Samsung has plenty of experience designing handsets, but has it been able to make the SGH-i710 stand out from the crowd?

| Phones in Mobile Devices | Posted: May 22, 2007 4:00 am
TweakTown Rating: 7.0%Manufacturer: Samsung

The Phone

 

Let us start by taking a look at the hardware specifications. The SGH-i710 is powered by a 416MHz ARM920T PXA272 processor, which should make it fairly snappy in normal use. It has 128MB of ROM and 64MB or RAM and the memory can be expanded via a microSD card. It also features Bluetooth 2.0 with EDR, but it does not offer Wi-Fi.
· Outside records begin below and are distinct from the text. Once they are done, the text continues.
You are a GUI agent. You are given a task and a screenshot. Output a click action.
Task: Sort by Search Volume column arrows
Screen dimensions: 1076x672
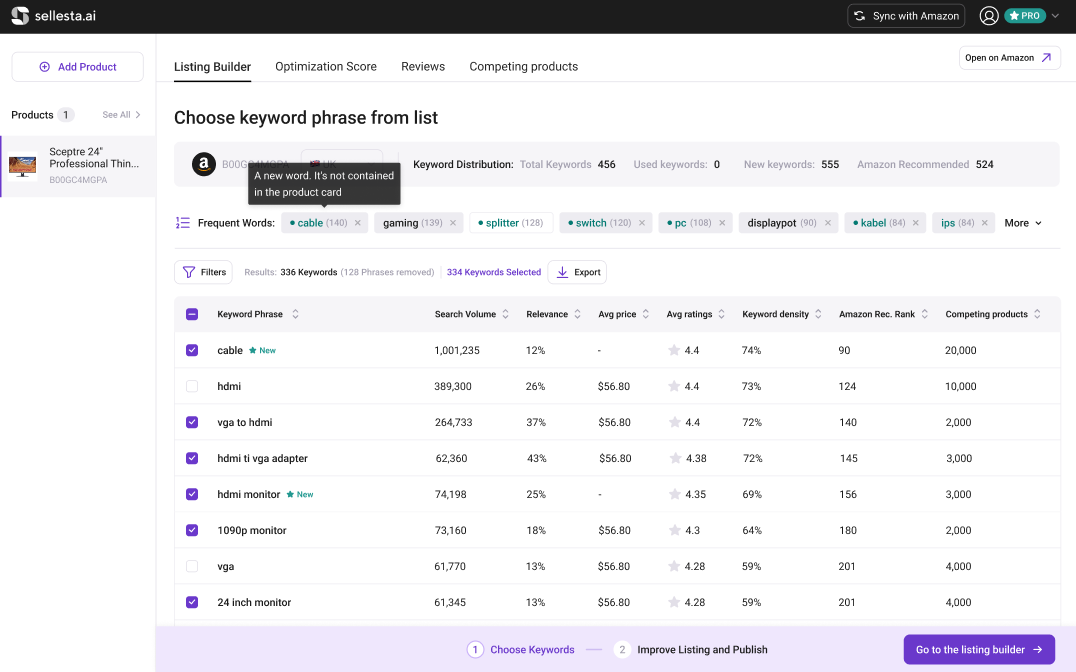[x=505, y=314]
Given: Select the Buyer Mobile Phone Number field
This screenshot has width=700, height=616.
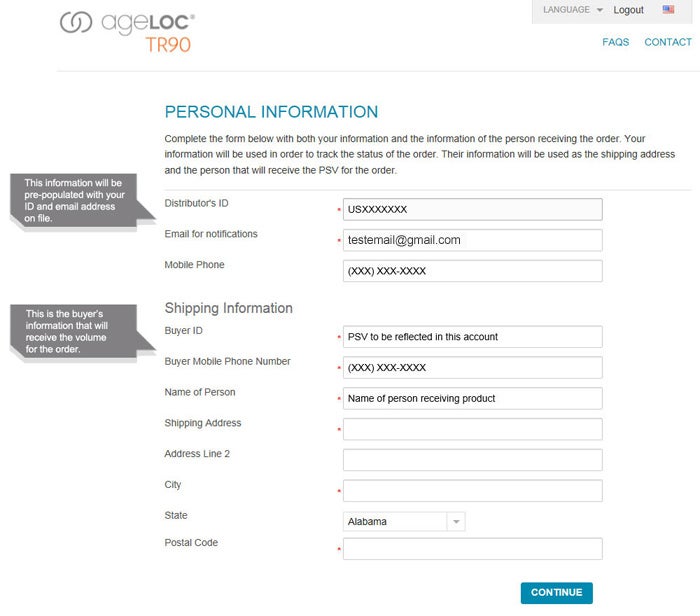Looking at the screenshot, I should click(x=472, y=368).
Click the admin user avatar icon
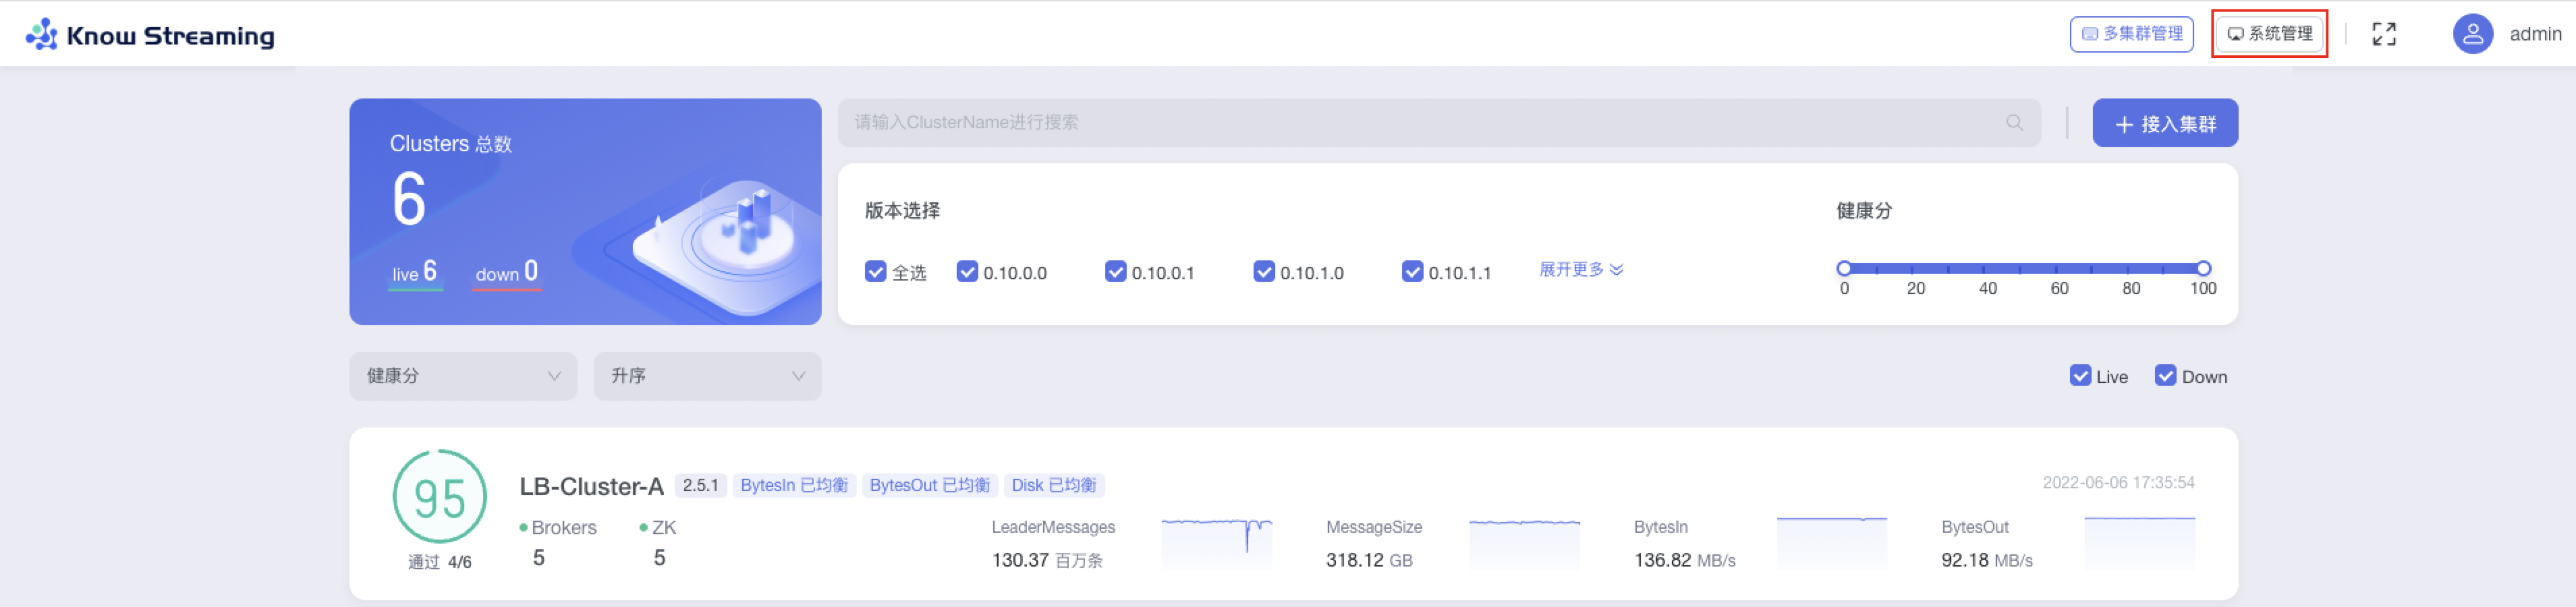The image size is (2576, 607). tap(2471, 34)
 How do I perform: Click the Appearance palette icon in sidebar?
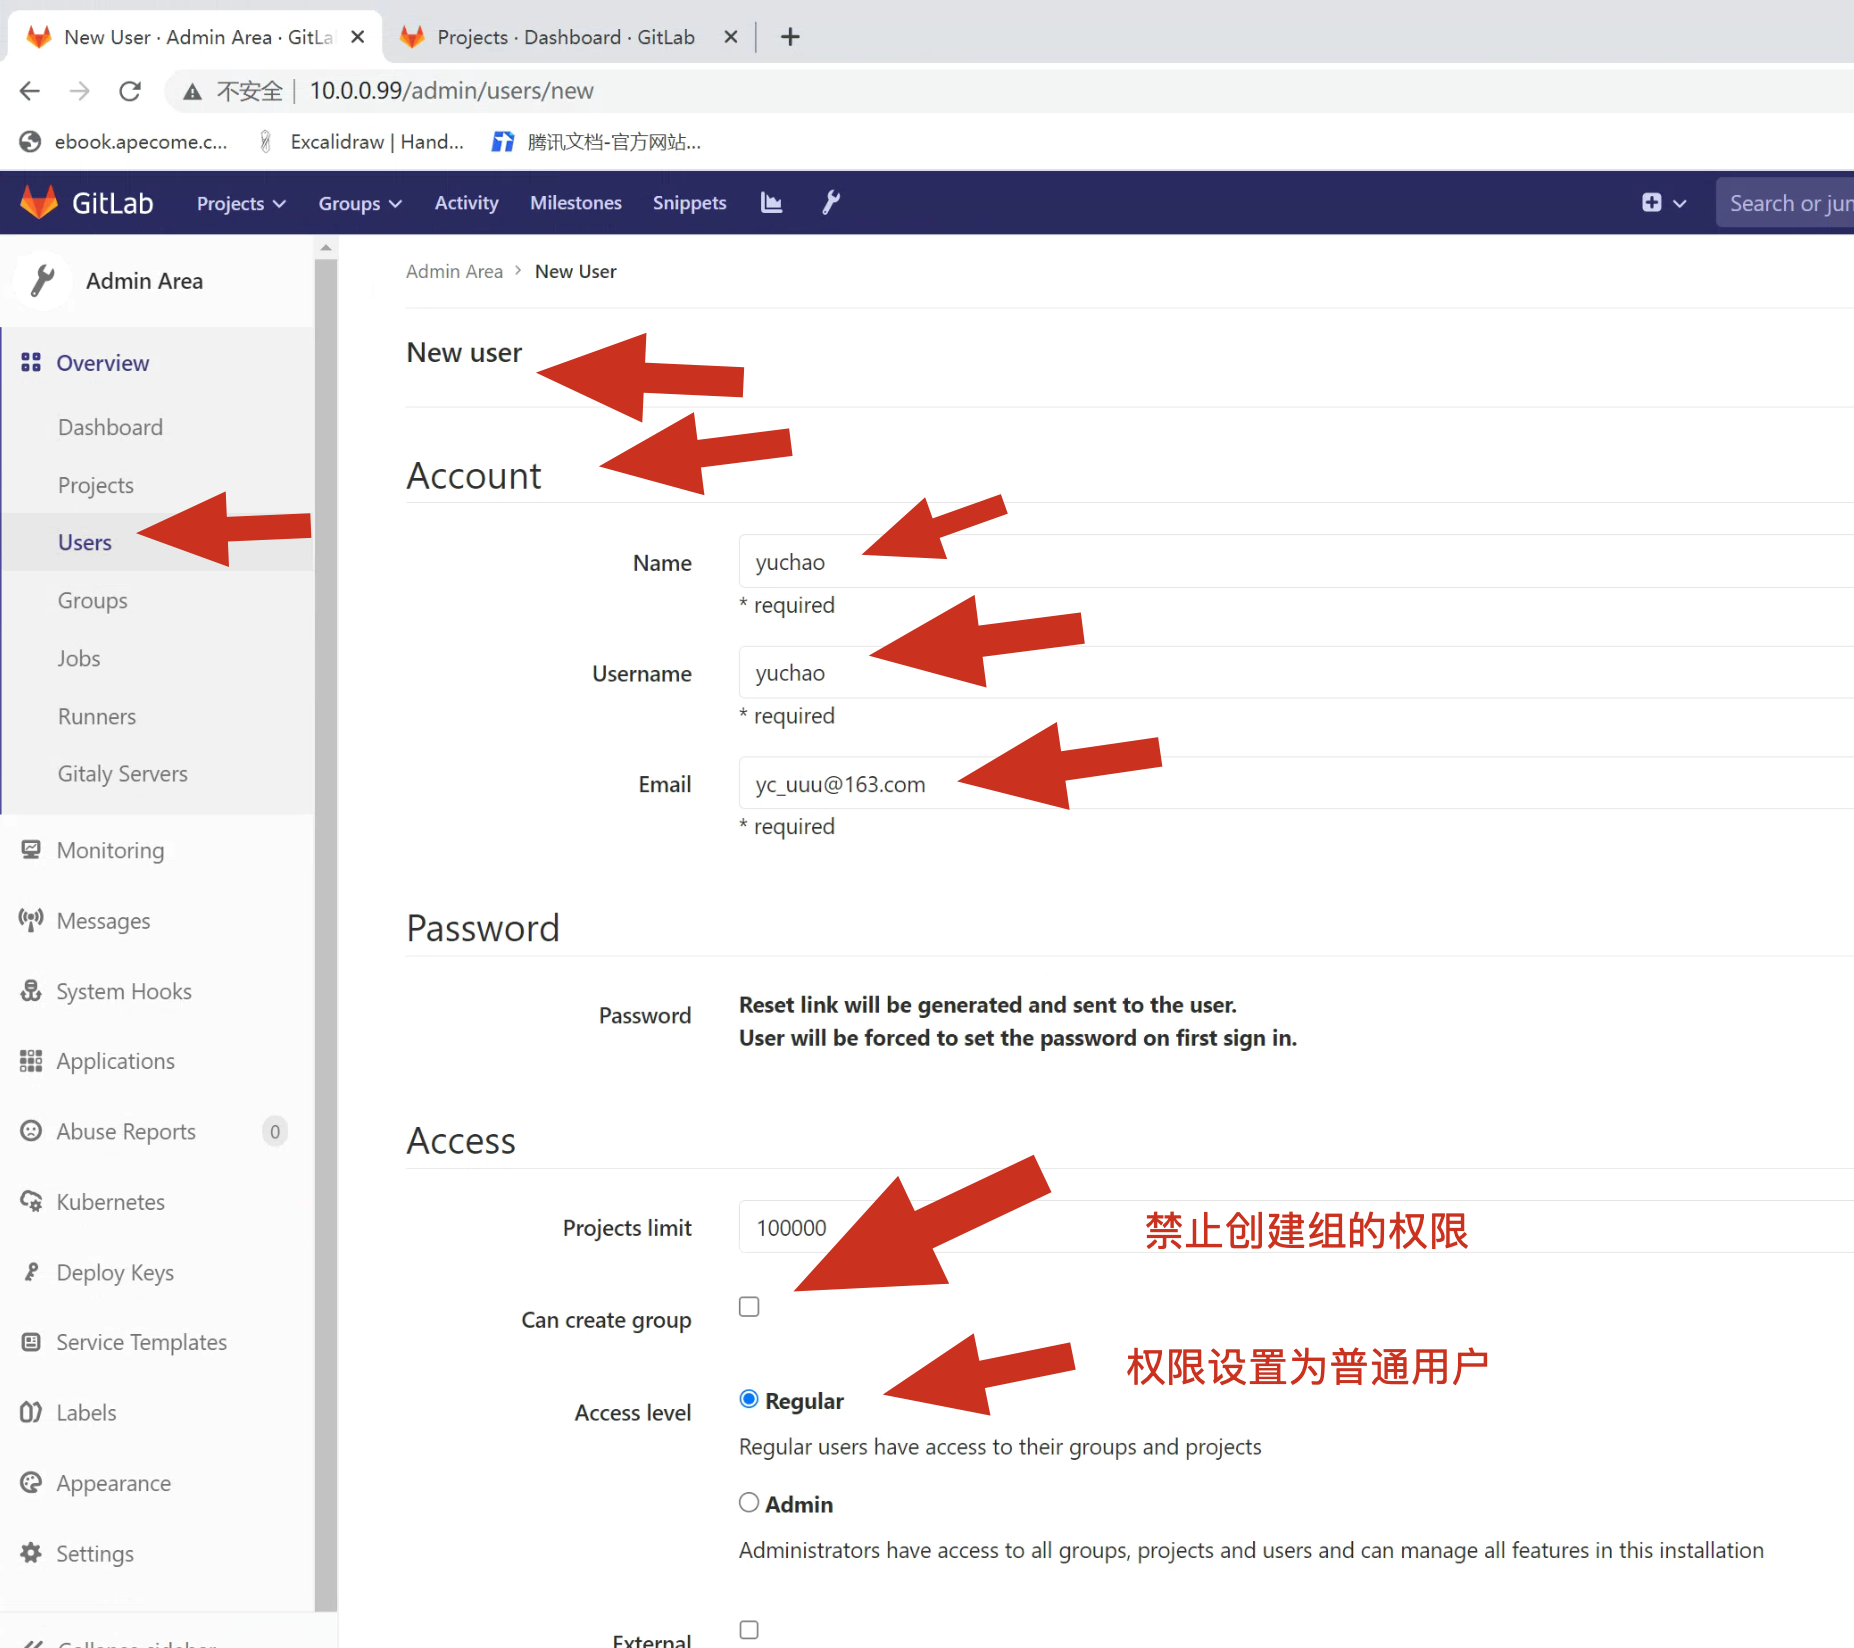(31, 1483)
This is not a 3G device, but it will work on all four GSM bands (850/900/1800/1900MHz) and it offers GPRS and EDGE, both class 10, which is the fastest type of each.

 

 

The screen measures 2.8-inches, has a native resolution of 240x320 and can display 65,536 colours. In use the screen is very clear and easy to read, even when you turn down the brightness.

 

Navigation is done by using either the four-way rocker pad with a central button, or with the supplied stylus. The stylus is very pointy and has three parts to it that extends much like a radio antenna. It is a little bit tricky to get out from the top rear of the handset at times, but it also means that it will not accidentally fall out. You could of course always use your finger in an emergency, but the screen picks up smudges quite easily.

 

 

On the top of the handset is the power button, which also puts it into standby. On the right-hand side is a small reset hole - you have to use the stylus to reset the handset if it locks up - a quick access button to the voice recorder/voice dial application, a memory card slot for a microSD card, and a quick access button to the camera application that also doubles up as shutter release. There are no buttons or connectors at the bottom of the SGH-i710.

 

The left-hand side is home to the combined charger, USB and headset connector, which means that you cannot use more than one accessory at a time. There is also a volume rocker that adjusts the earpiece volume during calls or the general volume of the handset when not in a call.

 

 

 

The front of the handset is home to the aforementioned four-way navigation pad with a centre button, as well as two soft-keys that correspond to screen menus, a Windows button that brings down the Start Menu, an OK button, a make call button which also enables the speaker phone when depressed, and finally the end call button which also locks the keys when depressed for a couple of seconds. Everything else is done on-screen.

 

The design is very Samsung, in a good way, as Samsung has a feel for designing stylish mobile phones and the SGH-i710 follows that tradition. At 109g and 108.8x58x13.5mm (HxWxD) the SGH-i710 is in a class of its own compared to most smartphones in this category. It fits nicely into a shirt pocket without weighing you down and its slim design makes it comfortable to hold during calls. However, we were disappointed by the chrome plated plastic on the front, as the paint had already started to wear off on our review unit, something we did not expect to see so soon on a Samsung phone.